Adding that transparency mask is the problem. Can you send the file to youtube@manevitch.com so I can take a look? Just send the gradient if it's a really large complicated file.
@@LeeManevitch Hi Lee! Thanks for confirming, I figured it was something I was doing wrong. It's been driving me crazy trying to figure this out. Thank you so much! I just sent you an email. I really appreciate your time and help!
Thanks for the insight. I'm now wondering whether this would work with multiple Pantone colours in one gradient? If this isn't possible, how does one blend multiple Pantone colours into a single gradient for print?
You'd just add layers. I've never done a gradient with more than two spot colors but overprints are global - putting an overprinting object on top of an overprinting object would work fine. The challenge is keeping good track of everything to make sure that all your colors are positioned properly from end to end on the gradient.
I didn't think Pantone could be printed as gradients. When you combine 2 or more PMS colors together in a gradient, such as PMS 7404 (yellow) with PMS Org21 (orange), the area where the colors begin to transition and merge into each other would create a myriad of new colors that aren't 7404 nor Org21 so they would no longer be spot PMS colors. So how would the printer match the PMS colors in the gradient to his swatch books/chips to get a correct match? Or would the gradient need to be converted to cmyk in which case the printer wouldn't need to use his PMS book for matching because the Pantone colors would no longer be considered Pantone spot, but process colors? Thanks for sharing.
OK let me clear up a couple of things: Pantone is a color communication system that ONLY works as planned when you're printing on a printing system that allows the use of custom inks. So, for example, dedicating an offset printer head to 7404 and actually inking that head up with 7404 ink. Or doing the same with screenprinting - printing using 7404 ink on one screen. For ALL other print processes, there's no such thing as Pantone. The color 7404 is converted by the RIP to CMYK (or whatever primaries your print process uses) and it EMULATES that color for final output.
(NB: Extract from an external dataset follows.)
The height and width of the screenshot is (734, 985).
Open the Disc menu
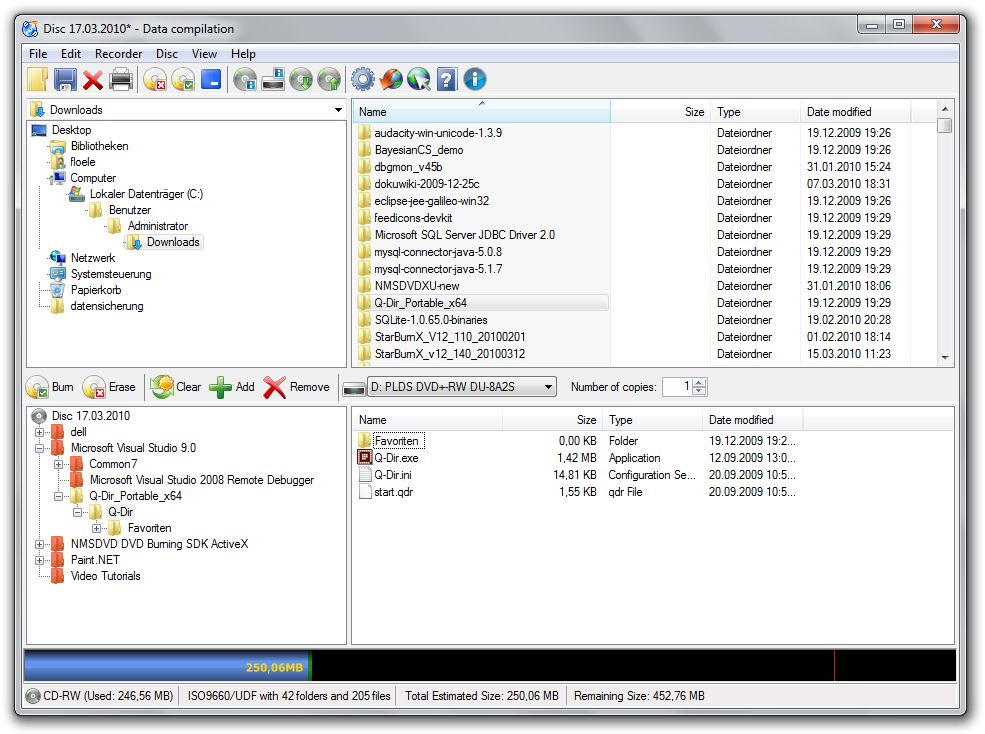point(167,54)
In a true Pantone environment it's entirely possible to print gradients of PMS colors - we use tints just like in my video. It's also entirely possible to overprint different Pantone colors on top of others but still only print using the two ink colors in your example. But the inks used would in fact be the correct Pantone colors; in this case you're confusing the source ink with the final output. What if I printed Orange 021 on green paper - the ink used would be Orange 021 but the output color would most definitely not be orange. That doesn't invalidate what we did, but if you measured the color then you are correct that it would not "be" Orange 021 anymore. In a process print environment like a digital printer, we're doing the same thing but the result emulates what it would look like if you actually were able to print with Pantone inks. But it's an emulation because that how all Pantone colors are reproduced on a process printer.
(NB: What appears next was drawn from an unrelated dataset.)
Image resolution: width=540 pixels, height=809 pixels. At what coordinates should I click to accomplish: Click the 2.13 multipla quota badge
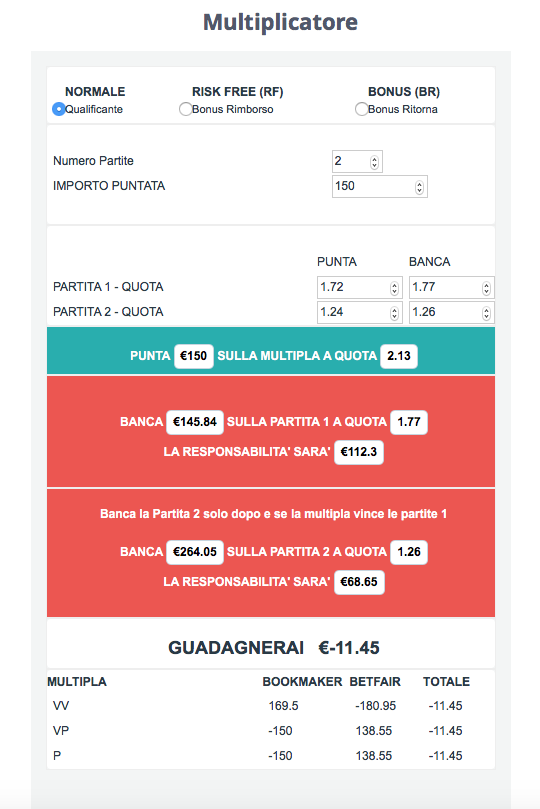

Hi Lee FOr some reason when opening the PDF file into Onyx i am just getting the black to white gradiant and the overprint does seem to work any ideas??
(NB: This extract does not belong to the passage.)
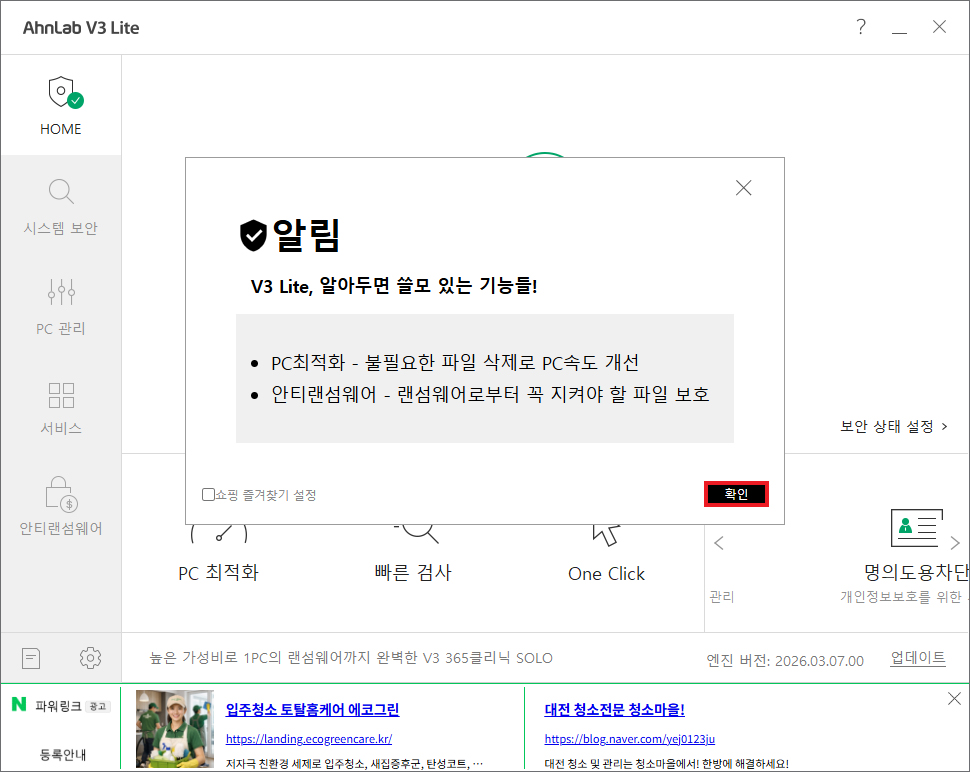Close the Naver 파워링크 ad banner
970x772 pixels.
point(954,698)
That error message is specific to artwork where there's a gradient between two different spot colors, so if you're not getting that error then you should be good to go.
Ricky, I'm not a fan of blend modes at all with spot colors - just like with gradients it can cause some weird issues like "artifacting" or weird color shifts in a rectangle around the effect. I do everything using tints and overprints and when I do that I also preview EVERYTHING prior to putting ink on media just to make sure my art will print the way I want.
Are you 100% certain the topmost element is set to overprint, AND the file's color mode is set to CMYK? If it's RGB then you have to convert to CMYK to preview it, then undo the conversion once you're done. Overprint preview in RGB only affects spot colors.
@@LeeManevitch Hi, yes, absolutely sure. The file color mode is CMYK. The objects also are CMYK. Overprint fill has been applied to the top object, and not the bottom object.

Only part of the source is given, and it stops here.